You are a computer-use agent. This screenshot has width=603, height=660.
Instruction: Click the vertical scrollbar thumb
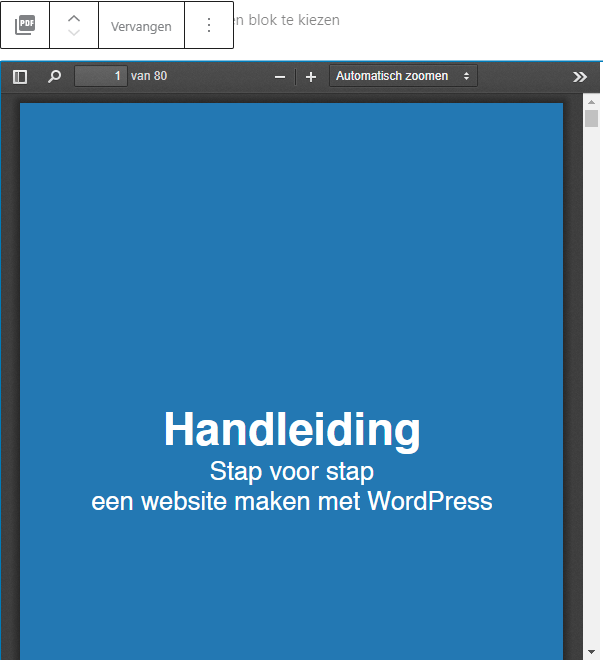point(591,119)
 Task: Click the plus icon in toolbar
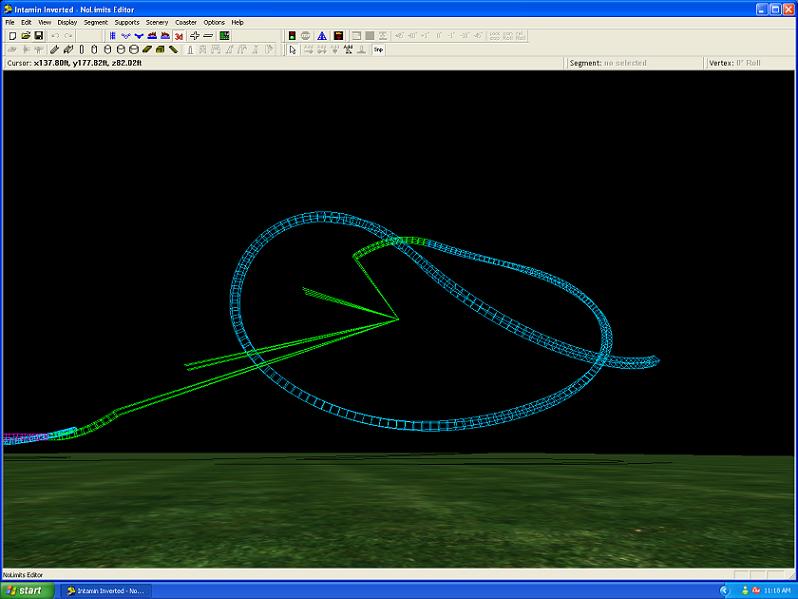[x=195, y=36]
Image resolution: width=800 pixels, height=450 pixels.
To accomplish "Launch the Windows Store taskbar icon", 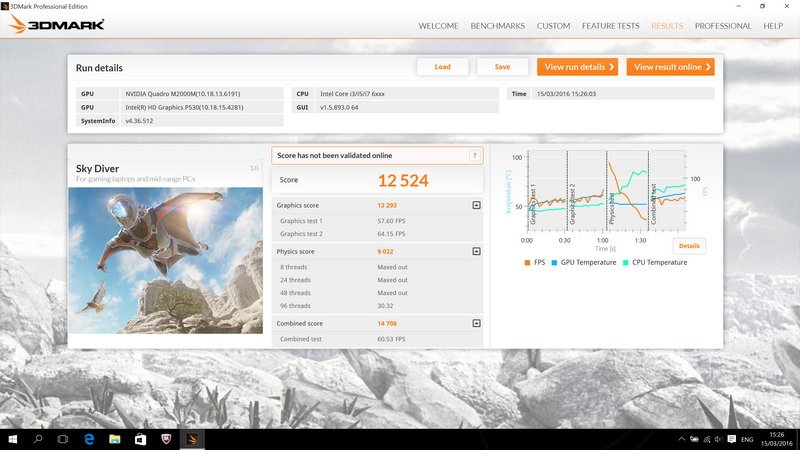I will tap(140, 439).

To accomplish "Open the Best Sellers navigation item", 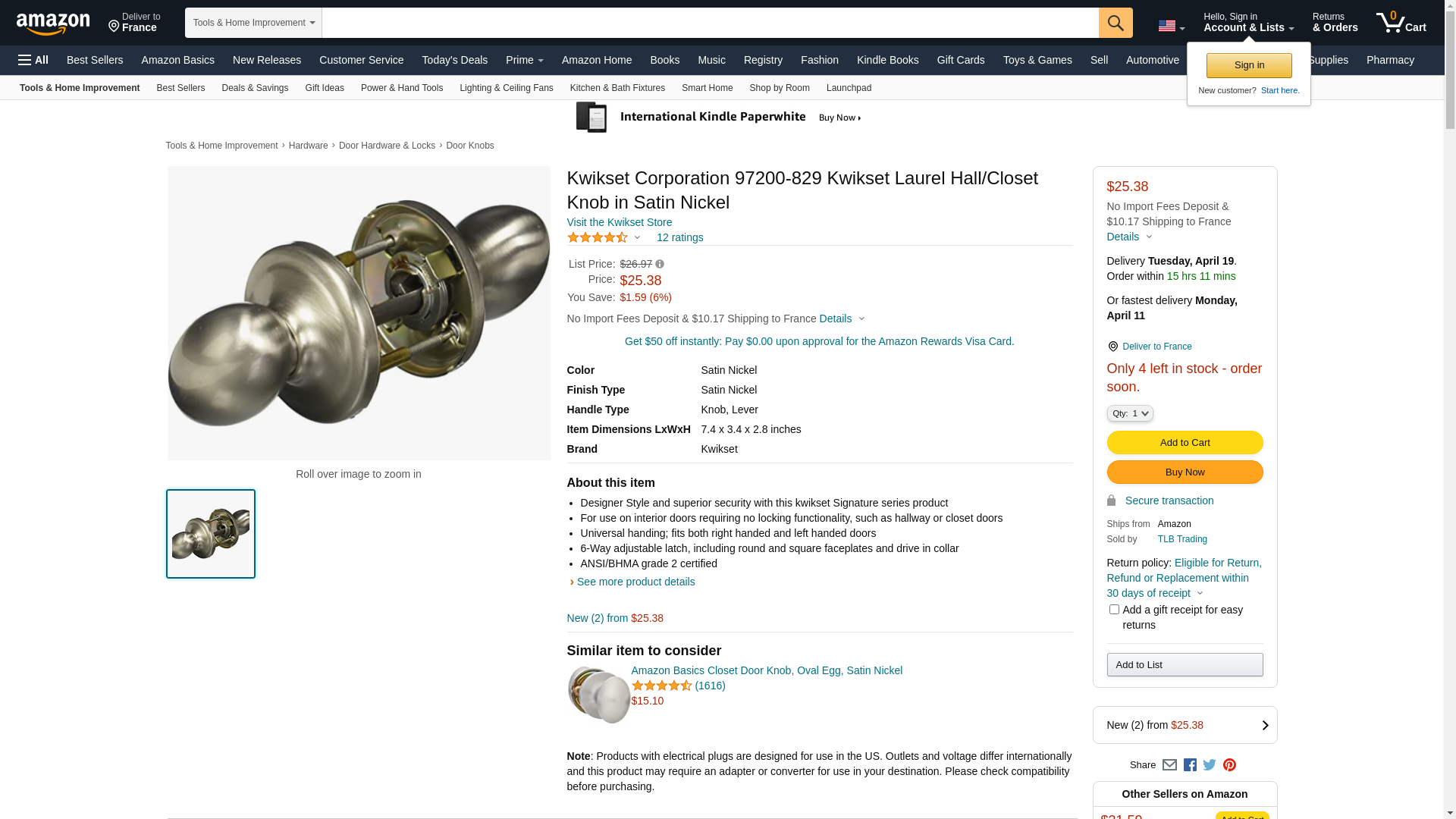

Task statement ->
Wherever the word "height" appears in the records above, copy that line.

Response to the task ->
You are a computer-use agent. This screenshot has width=603, height=660.
Image resolution: width=800 pixels, height=450 pixels.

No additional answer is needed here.